- [Supplied records]:
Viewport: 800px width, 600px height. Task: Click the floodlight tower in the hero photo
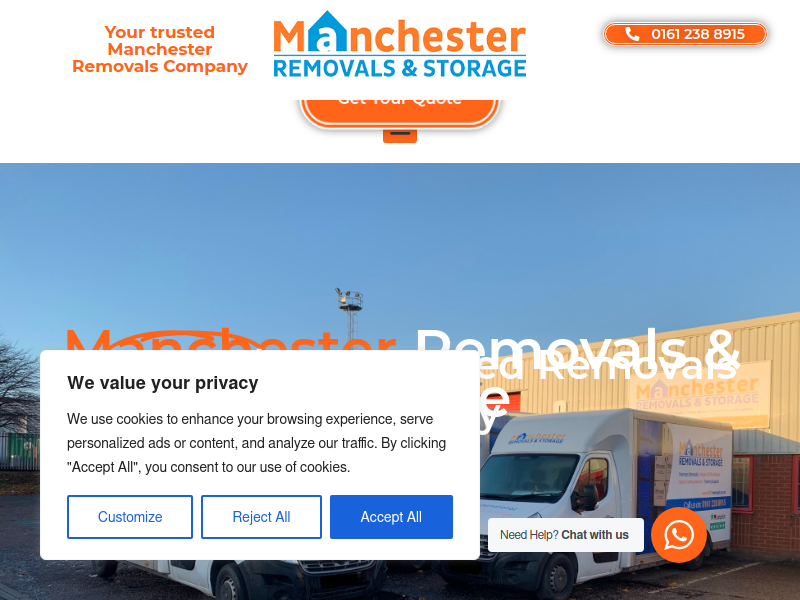click(x=350, y=313)
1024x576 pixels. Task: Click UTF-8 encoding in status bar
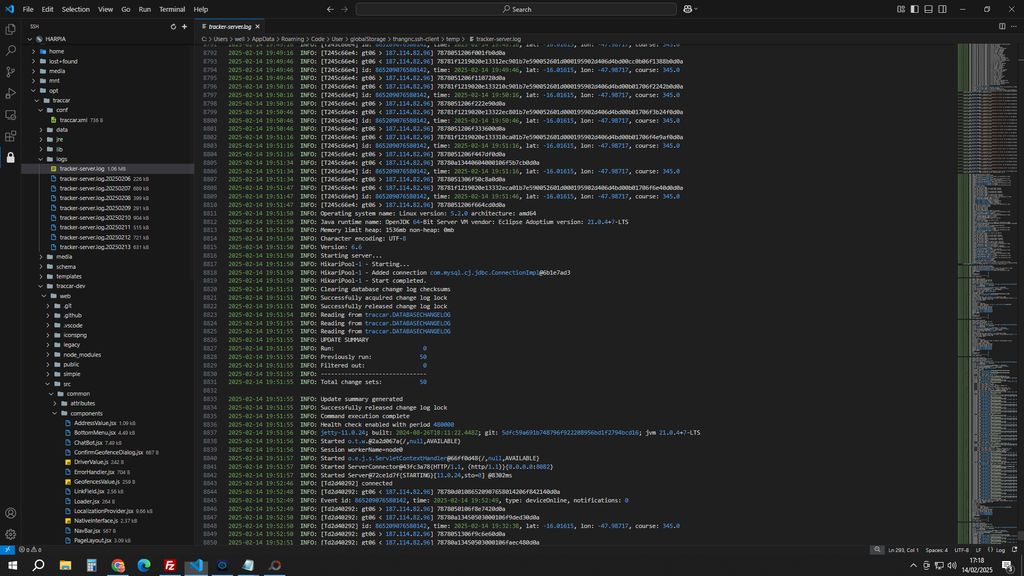[x=961, y=550]
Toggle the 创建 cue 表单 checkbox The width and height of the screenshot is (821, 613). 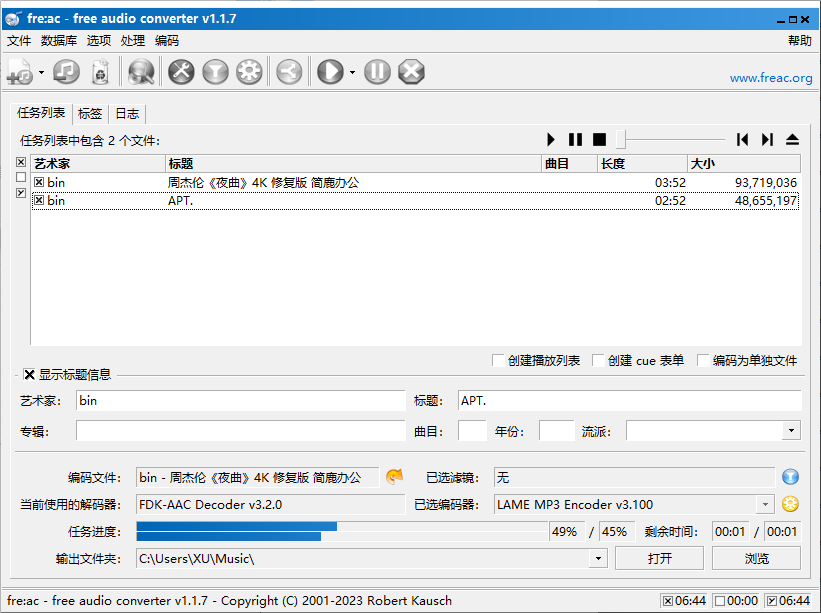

- [Exercise directions]:
Restate the preceding entries in full, word for word, with the pictures removed.

- [Solved problem]:
Viewport: 800px width, 600px height. Task: Click the floodlight tower in the hero photo
click(x=350, y=313)
1024x576 pixels. Task: Click UTF-8 encoding in status bar
[x=961, y=550]
Toggle the 创建 cue 表单 checkbox The width and height of the screenshot is (821, 613). 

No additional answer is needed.